Tim said:

True, but the next harmonic is the 3rd, easily blocked by inductance above

resonance.

Okay, if you are only interested in the fundamental, lets see what we

know.

The voltage across the capacitor is identical to the voltage across

the resistor: Vr=Vc

The current through the capacitor is at right angles to the current

through the resistor, and the vector sum of those two must equal the

inductor current, since it is in series.

By Pythagorous: Il^2=Ic^2+Ir^2

The vector sum of either the resistor voltage or the identical

capacitor voltage and the inductor voltage is equal to the source

voltage.

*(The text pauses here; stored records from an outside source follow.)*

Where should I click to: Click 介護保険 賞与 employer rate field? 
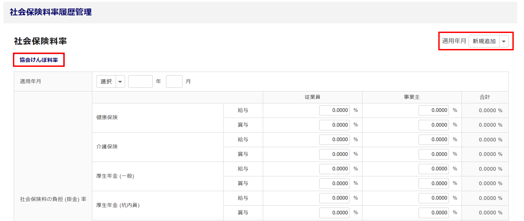click(x=433, y=154)
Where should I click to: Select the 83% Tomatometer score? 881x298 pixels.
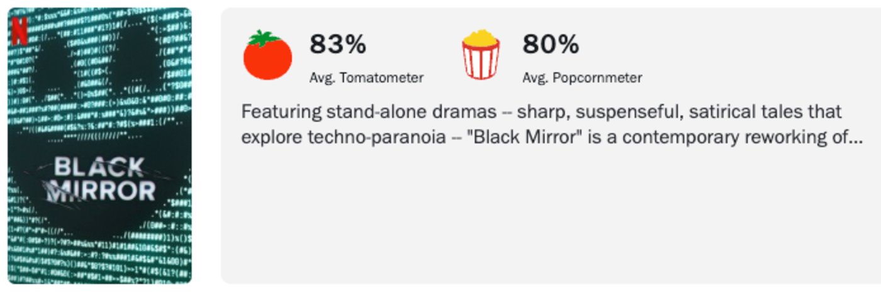click(337, 45)
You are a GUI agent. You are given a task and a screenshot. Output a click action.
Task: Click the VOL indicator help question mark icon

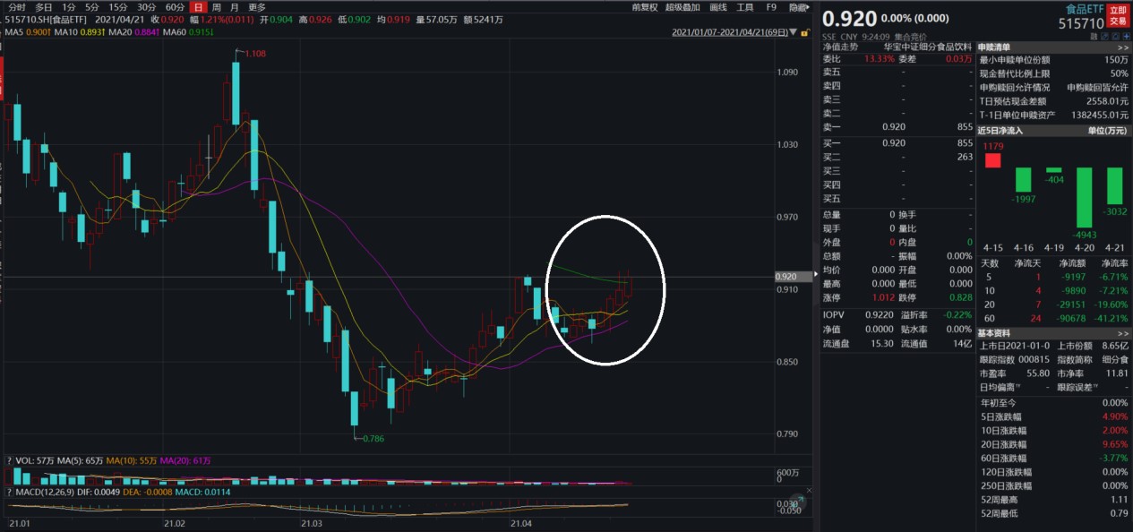(10, 460)
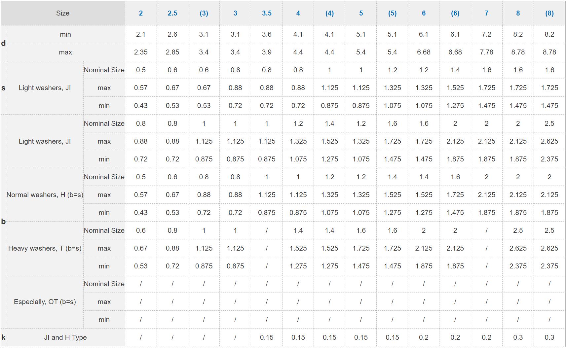Open the 2.5 size header link
Screen dimensions: 567x348
click(172, 13)
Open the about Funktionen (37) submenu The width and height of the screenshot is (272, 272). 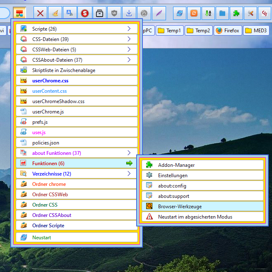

Vs=Vr+Vl or Vs=Vc+Vl

The inductor current and capacitor currents are at right angles to

their voltages (in opposite directions).

Since you are assuming resonance, the magnitude of the ratio of

inductor voltage divided by inductor current equals the magnitude of

the capacitor voltage divided by the capacitor current:

|Vl/Il|=|Vc/Ic|

or |j*(2*pi*f*L)|=|-j/(2*pi*f*C)|

or 2*pi*f*L=1/(2*pi*f*C

Unfortunately, I am too out of practice to combine these facts in a

phasor diagram so all I can suggest is a pair of loop equations solved

for the two complex currents, Ia and Ib.

Vs=Ia*[(j*2*pi*L)+R] -Ib*R

0=Ib*[R-j/(2*pi*f*C)] -Ia*R

and at resonance, I assume 2*pi*f*L=1/(2*pi*f*C)

Ztotal = Vs/Ia

But then, Ztotal = j*2*pi*f*L + 1/[(1/R) + (2*pi*f*C)/(-j)]

However, I would just plug the component values into LTspice and see

what current the simulation passes per volt of source.